В одной области правительство Ллойд Джорджа было решительно настроено не отдать первенство левым. Оно обещало героям дома, достойные героев, и в 1919 году один из невоспетых строителей фундамента «государства всеобщего благоденствия» Кристофер Аддисон провел Акт о жилищном строительстве и городском планировании. Аддисон, выдающийся врач и член парламента от либералов (позднее от лейбористов), во время войны был министром вооружения в правительстве Ллойд Джорджа. Затем он возглавил Министерство здравоохранения, которое занималось не только собственно медицинскими вопросами, но и смежными аспектами, касающимися школ, тюрем, жилищного строительства, Закона о бедных и местного самоуправления в целом. Аддисон сделал местные советы – в Лондоне это были Совет графства Лондон и администрации боро – ответственными не только за расчистку трущоб и землевладения, находящиеся вне городской черты, но и за обеспечение жильем всех, кто в нем нуждался, по арендным ставкам, определявшимся только финансовыми возможностями квартиросъемщиков. Кроме того, в каждом жилище должна была быть «ванная комната». Финансировать потенциально огромные затраты сверх грошовых поступлений от местных сборов должно было Казначейство, видимо застигнутое врасплох.
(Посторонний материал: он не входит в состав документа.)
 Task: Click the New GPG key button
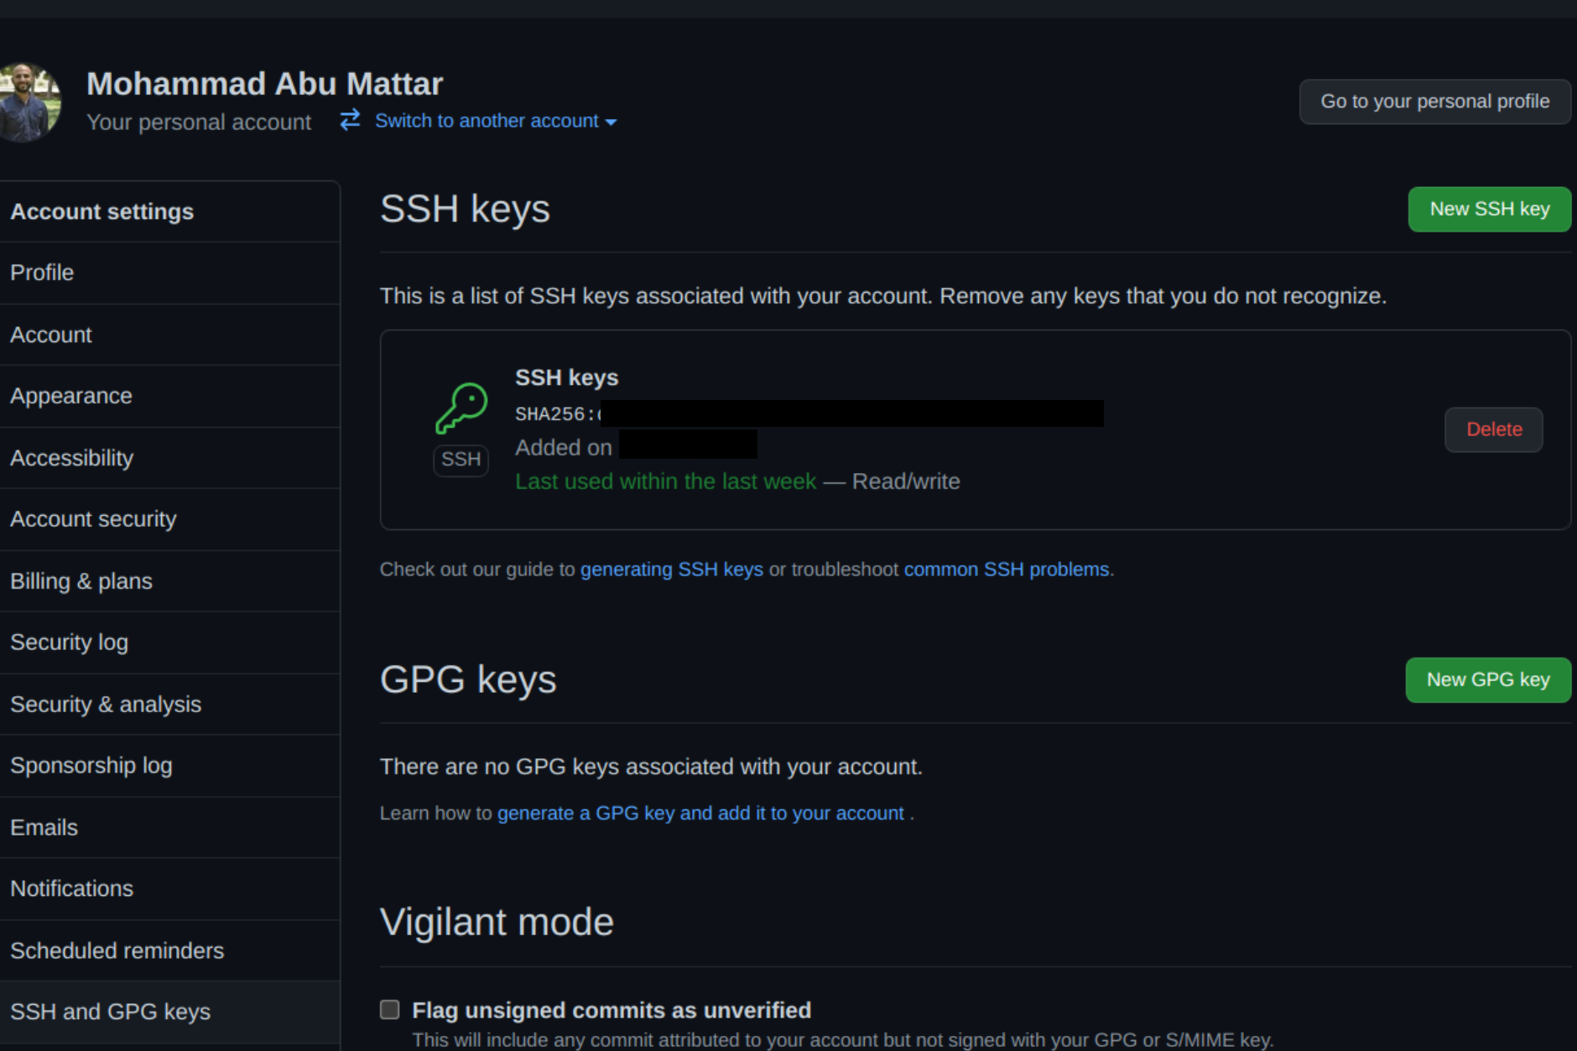pyautogui.click(x=1487, y=679)

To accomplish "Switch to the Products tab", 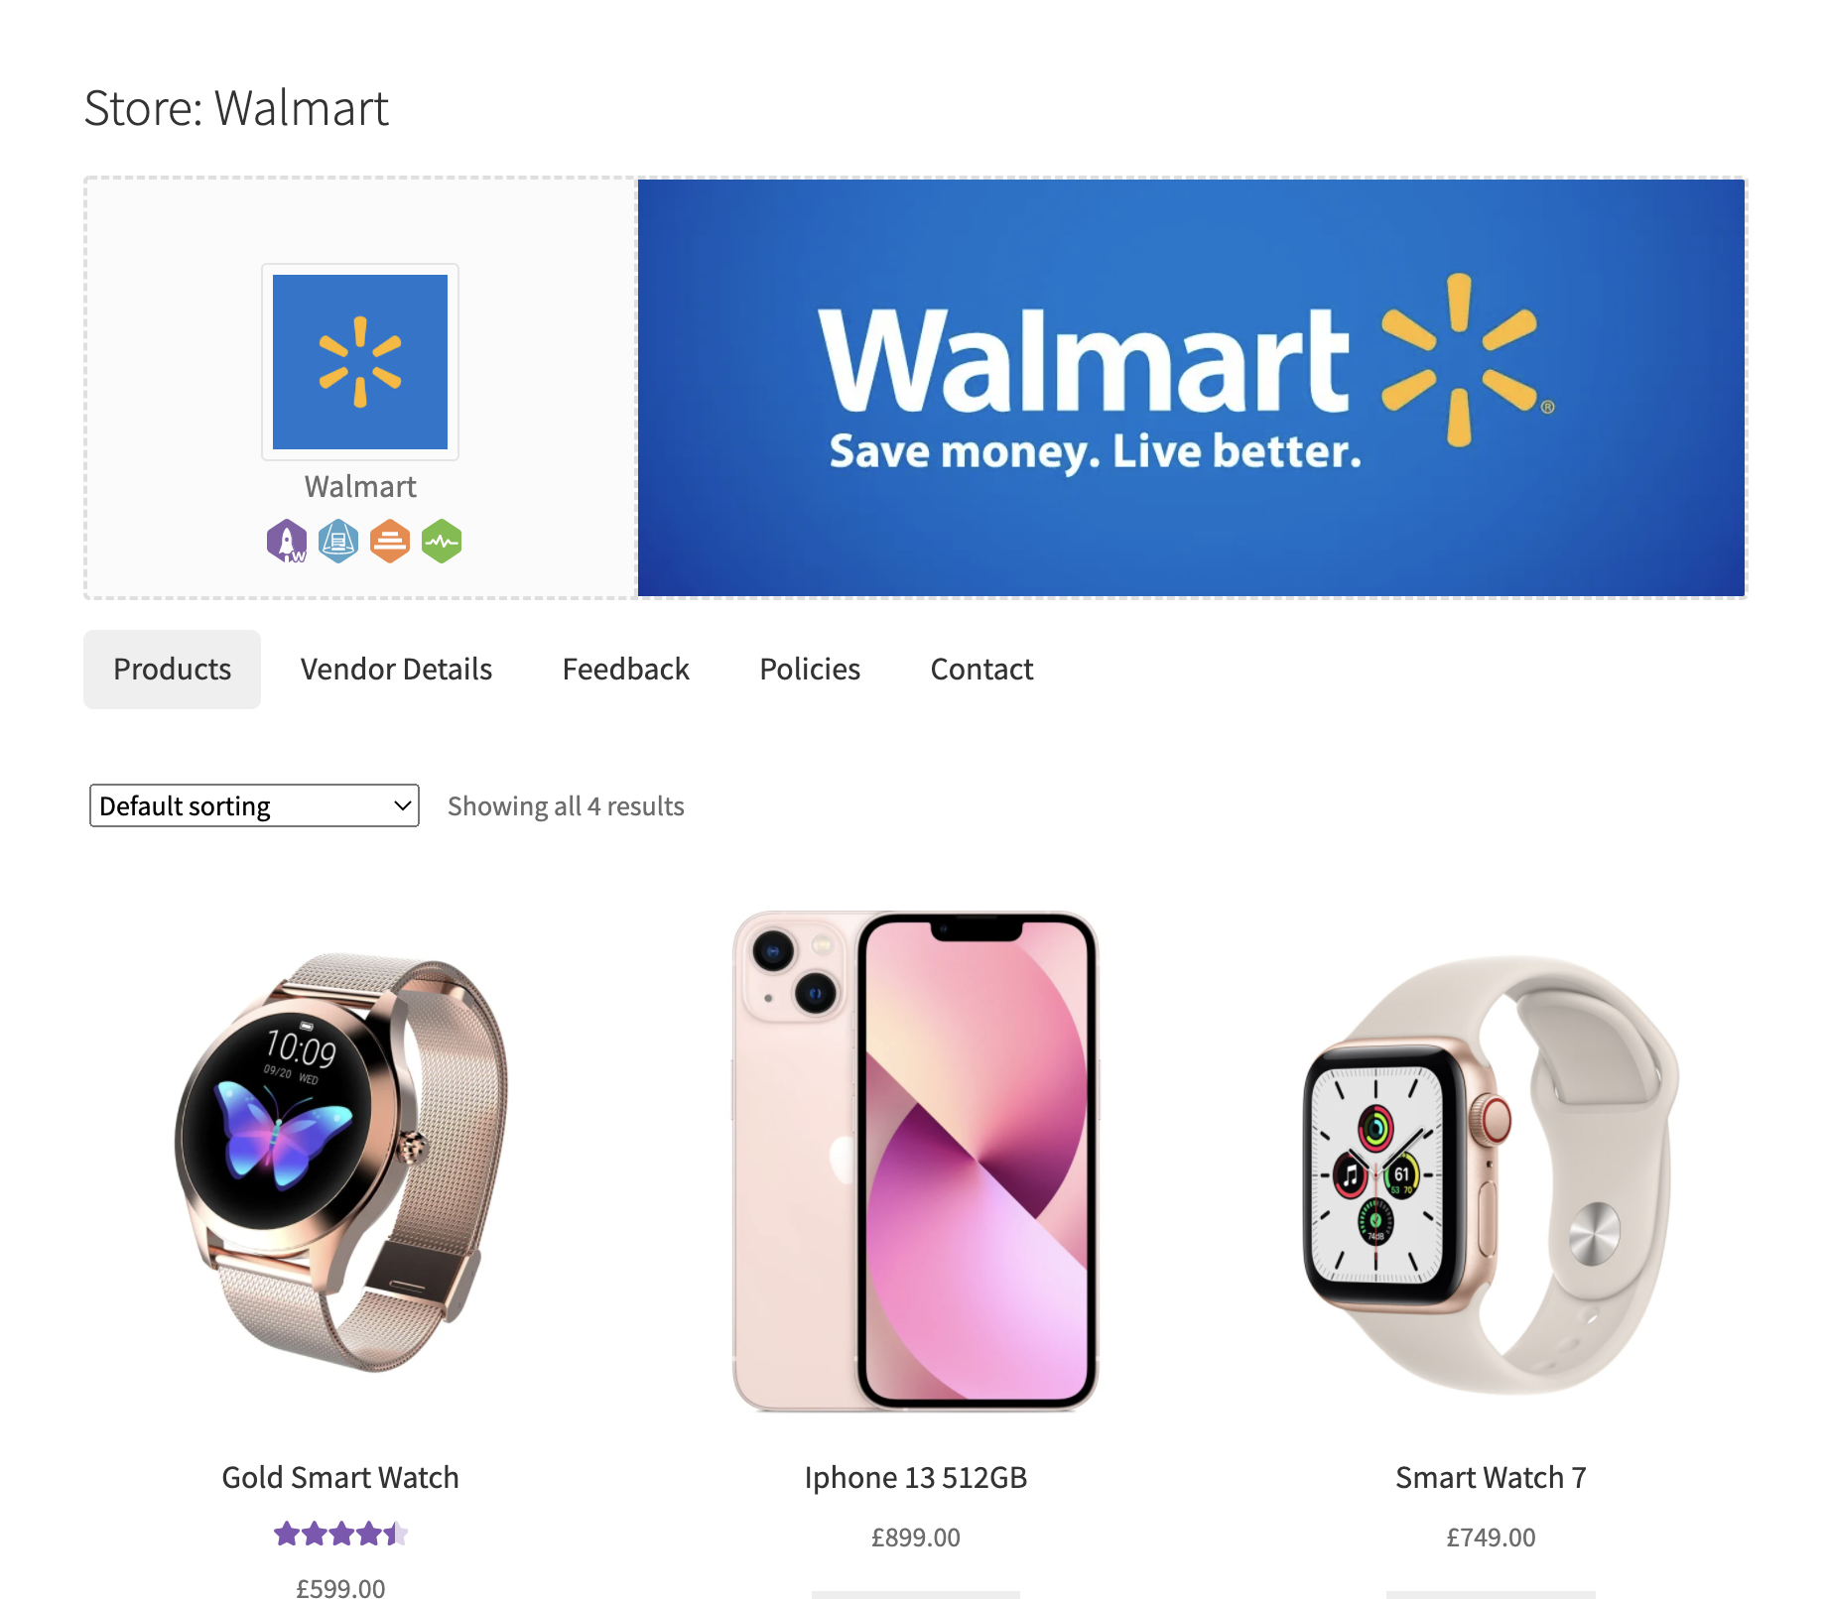I will click(172, 670).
Уайтхолл слабо ориентировался в реальности местного самоуправления. В правительстве бушевал «топор Геддеса», а Казначейство выдавало средства на строительство муниципального жилья до наивного щедро. В области государственного строительства произошел мгновенный взрыв. Если в 1913 году 6 % новых лондонских домов были построены государством, то к 1920 году эта цифра достигла 60 %. Субподряды раздавались направо и налево, растраты были огромными. Мафия подрядчиков вовсю занималась хищением материалов. В 1921 году дома в Хендоне обошлись Совету более чем в тысячу фунтов каждый – втрое дороже, чем стоили дома в частном секторе. Строители предусмотрели в этих домах «ванные комнаты», но те же помещения должны были служить кухней, судомойней и прачечной. Два года спустя Казначейство урезало субсидии, и цены взлетели. Аддисон был вынужден подать в отставку.
Как бы то ни было, дома были построены. В старых, еще довоенных землевладениях Совета в Миллбанке и на Баундери-стрит брали за образец работу филантропов Джорджа Пибоди и Октавии Хилл. Застроенные после 1918 года землевладения Беконтри на окраине Дагенема и Сент-Хелиер возле Саттона выглядели как настоящие новые города на 120 000 и 40 000 жителей соответственно. В зеленой зоне было застроено пятнадцать менее крупных владений, где в конечном итоге разместились 250 000 человек. В отличие от владений во Внутреннем Лондоне новая застройка велась далеко от мест, где жили потенциальные арендаторы, и уж тем более от мест, где они могли найти работу. Город расползался беспорядочно: в новые районы почти не ездили поезда, здесь было мало школ, магазинов, больниц. Уверяли, что один новосел колотил в соседские двери, вопрошая: «Что случилось? Почему везде такая тишина?»